> _What you will do_
Scan the records beneath this line for the line holding "Minimize the Form1 window" and the line holding "Image resolution: width=788", then transcribe exactly those two and all lines between.

> _Available records_
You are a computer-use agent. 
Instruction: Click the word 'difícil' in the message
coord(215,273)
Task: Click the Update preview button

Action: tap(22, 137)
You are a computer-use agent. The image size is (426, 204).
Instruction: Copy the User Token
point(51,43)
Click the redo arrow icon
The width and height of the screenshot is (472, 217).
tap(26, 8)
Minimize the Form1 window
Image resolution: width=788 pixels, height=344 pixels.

--

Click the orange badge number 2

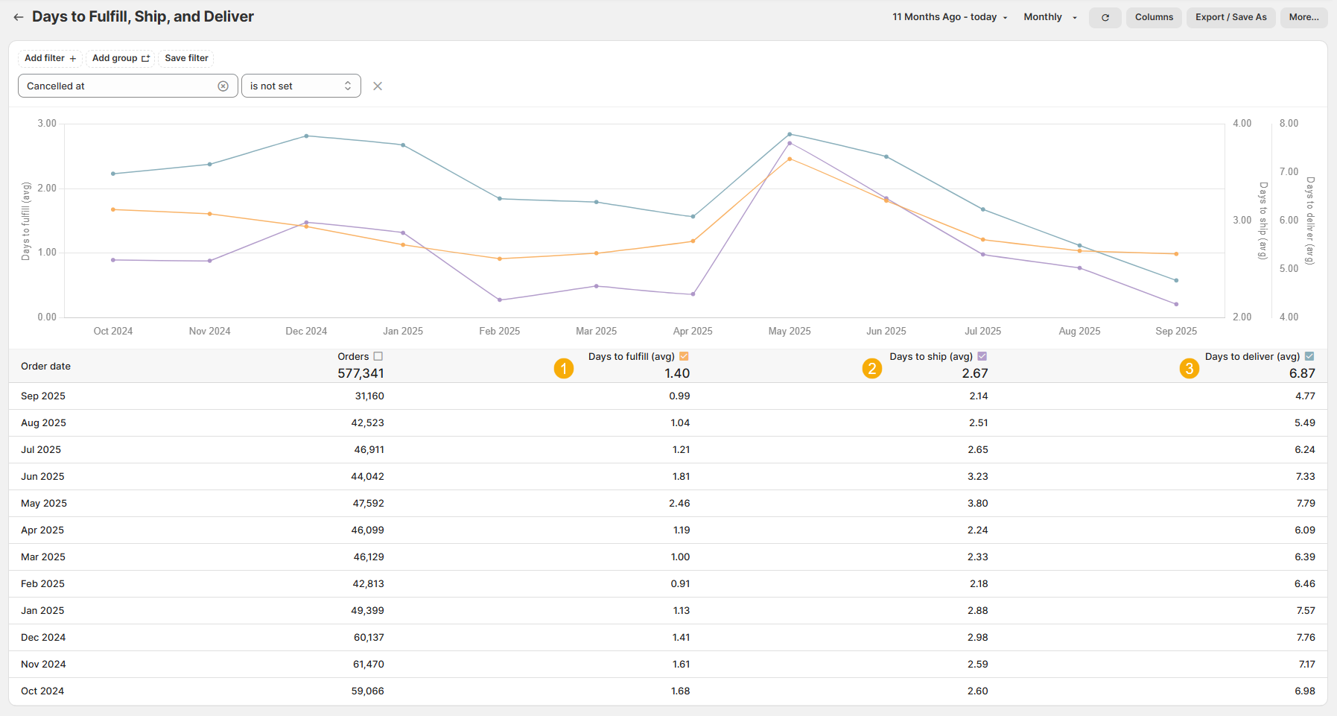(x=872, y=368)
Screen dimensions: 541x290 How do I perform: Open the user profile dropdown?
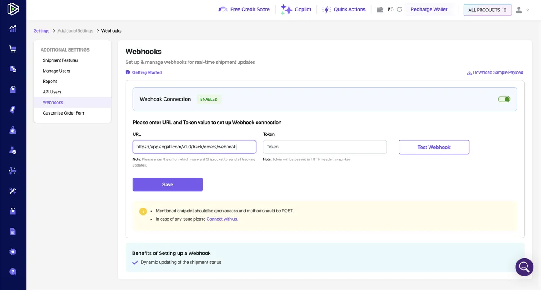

> _Answer area_
Minimize the Form1 window
Image resolution: width=788 pixels, height=344 pixels.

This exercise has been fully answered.